#### [WORK REQUIRED]
For the listing below, report all lines that hold the word "Given".

#### [RECORDS SUPPLIED]
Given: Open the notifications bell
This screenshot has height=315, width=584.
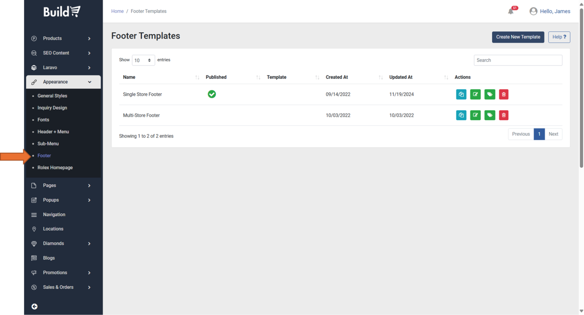Looking at the screenshot, I should click(x=511, y=11).
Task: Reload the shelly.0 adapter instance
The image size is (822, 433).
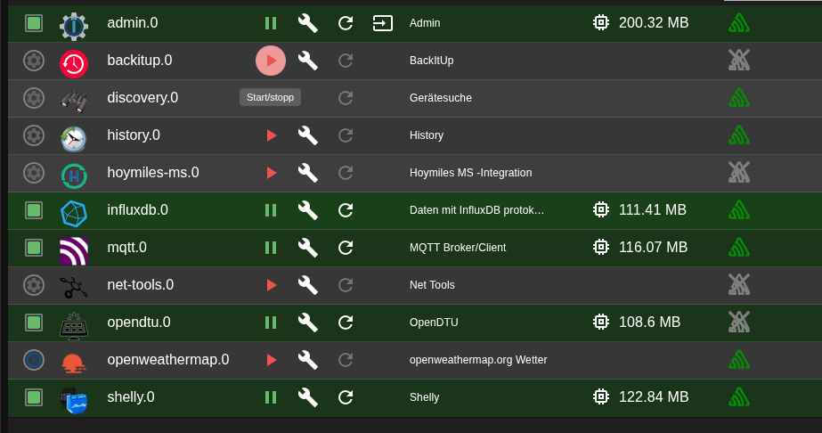Action: [346, 397]
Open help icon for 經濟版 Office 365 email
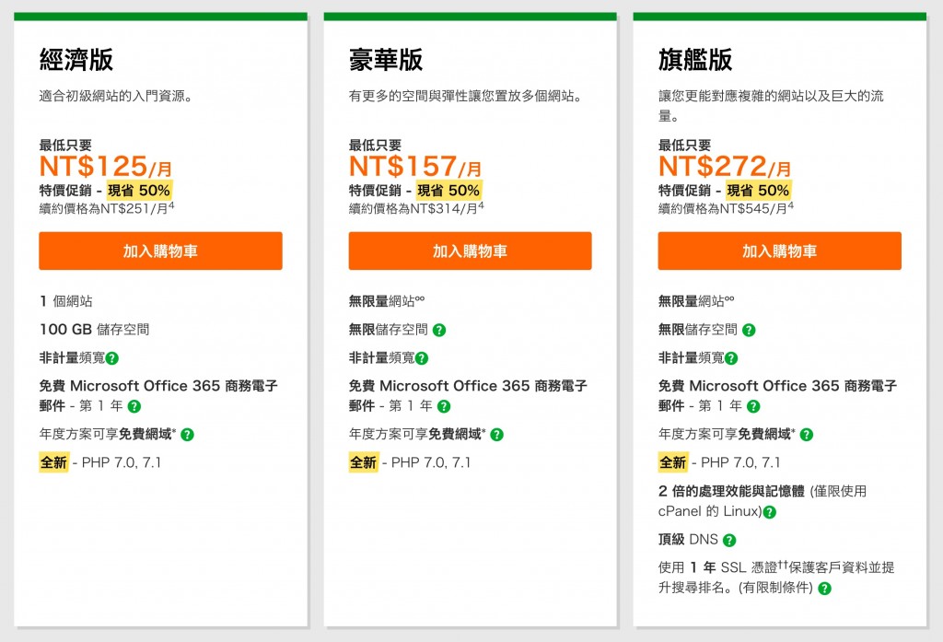This screenshot has height=642, width=943. (x=134, y=406)
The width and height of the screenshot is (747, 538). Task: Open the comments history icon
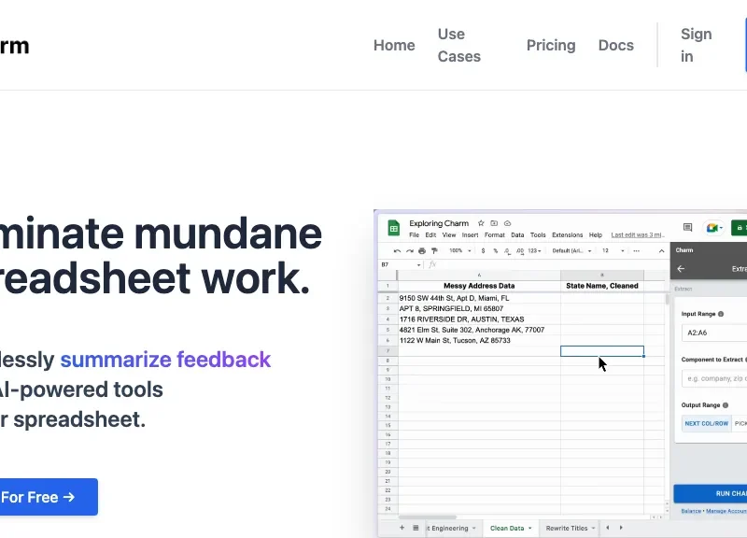(688, 227)
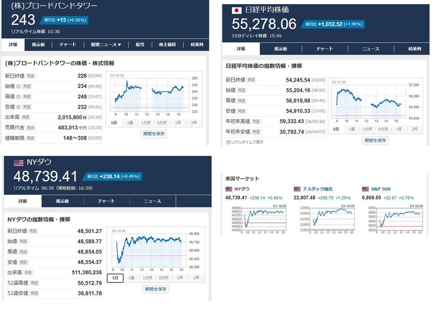Click the clock icon beside 始値 for ブロードバンドタワー

(18, 86)
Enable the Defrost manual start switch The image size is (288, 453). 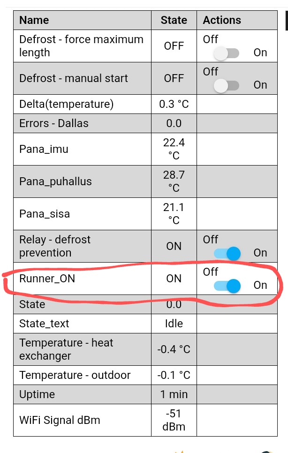pos(227,85)
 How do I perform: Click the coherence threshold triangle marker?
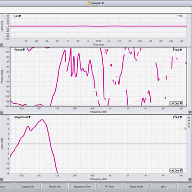pyautogui.click(x=185, y=129)
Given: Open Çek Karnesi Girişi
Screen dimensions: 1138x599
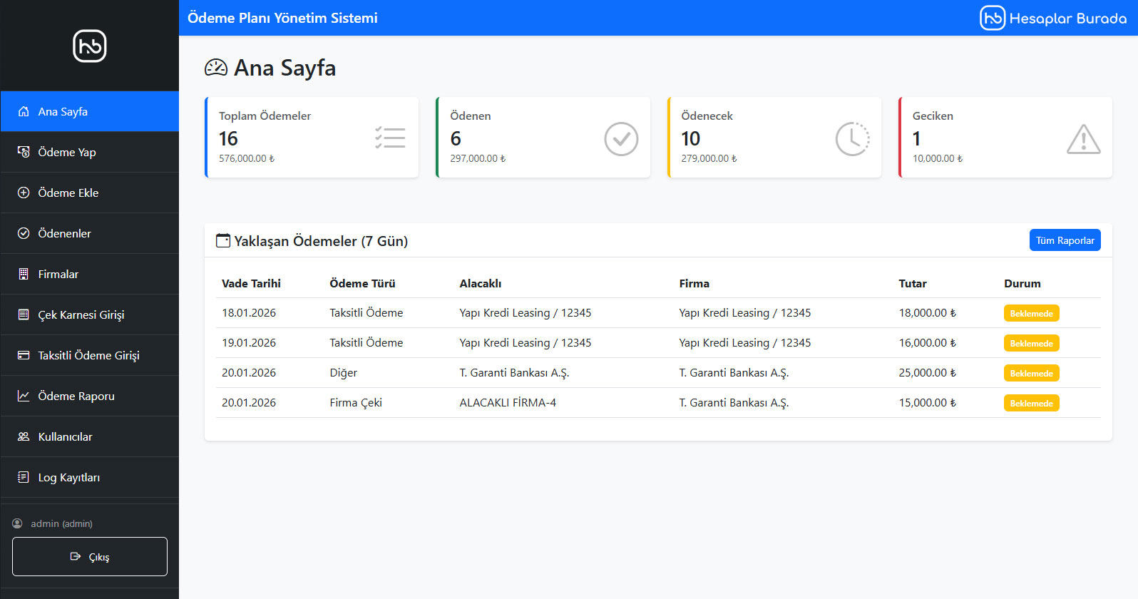Looking at the screenshot, I should (81, 314).
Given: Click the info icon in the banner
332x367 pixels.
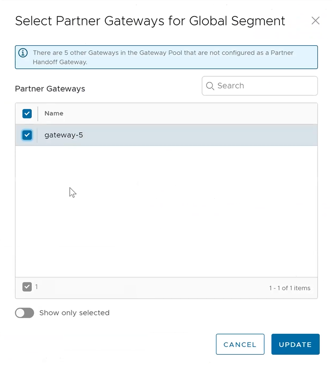Looking at the screenshot, I should [x=23, y=53].
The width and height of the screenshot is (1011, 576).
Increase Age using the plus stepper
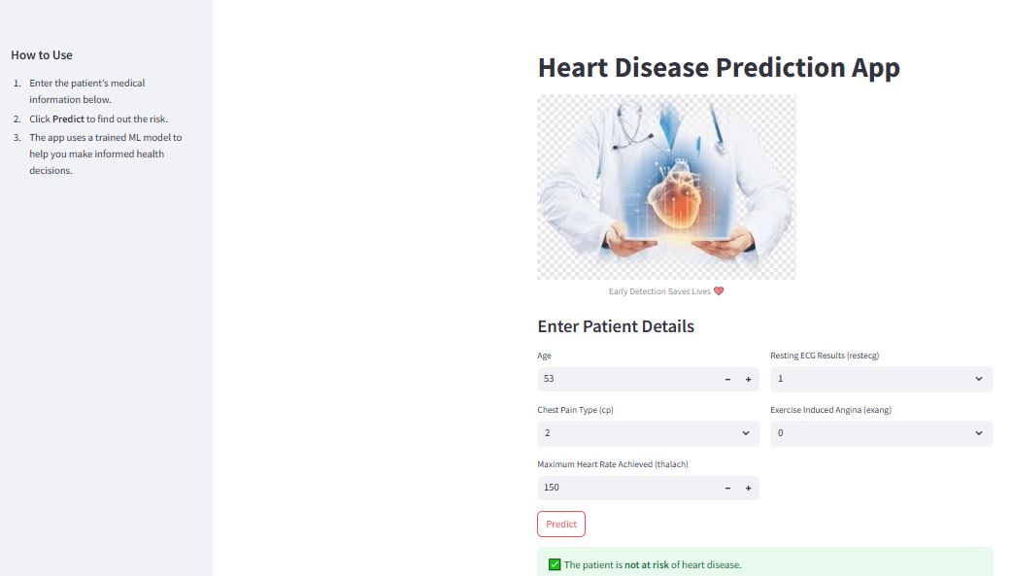[748, 379]
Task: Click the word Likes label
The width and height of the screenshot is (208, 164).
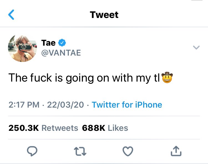Action: (118, 128)
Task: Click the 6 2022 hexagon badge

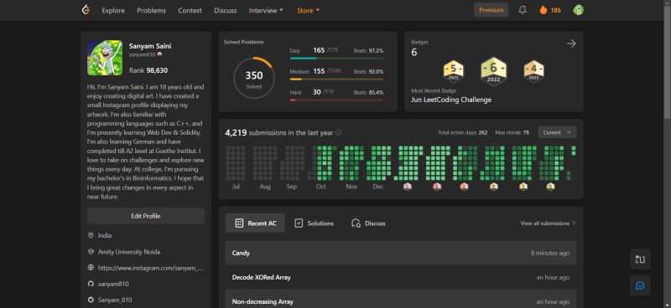Action: 493,70
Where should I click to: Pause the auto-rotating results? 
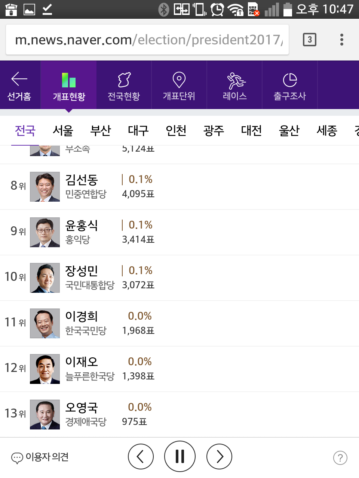click(180, 456)
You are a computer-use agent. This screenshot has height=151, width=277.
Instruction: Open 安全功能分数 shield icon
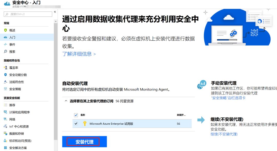click(x=5, y=75)
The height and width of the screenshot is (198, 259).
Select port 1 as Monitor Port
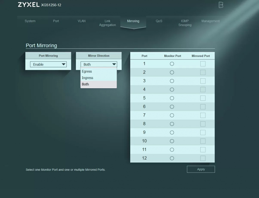click(172, 64)
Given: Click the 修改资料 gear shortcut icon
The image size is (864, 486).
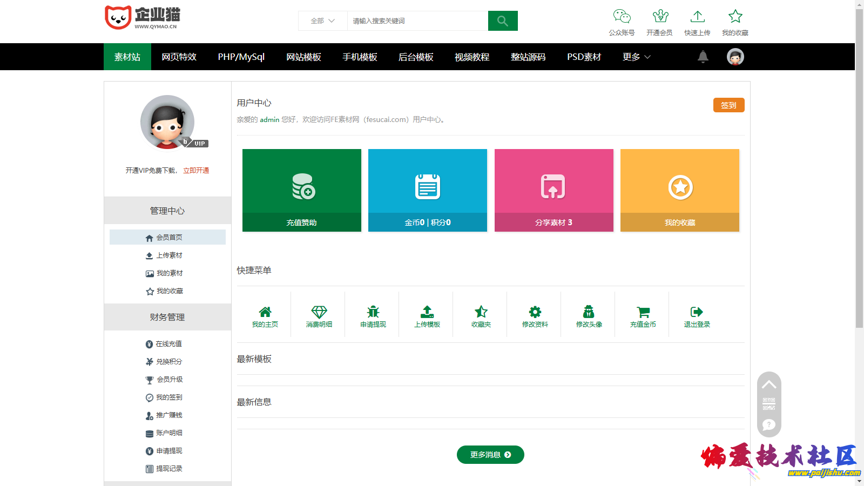Looking at the screenshot, I should click(535, 312).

#### [EXPECTED OUTPUT]
Given: Open the notifications bell
Given: Open Çek Karnesi Girişi
Given: Click the info icon in the banner
Given: Click the 修改资料 gear shortcut icon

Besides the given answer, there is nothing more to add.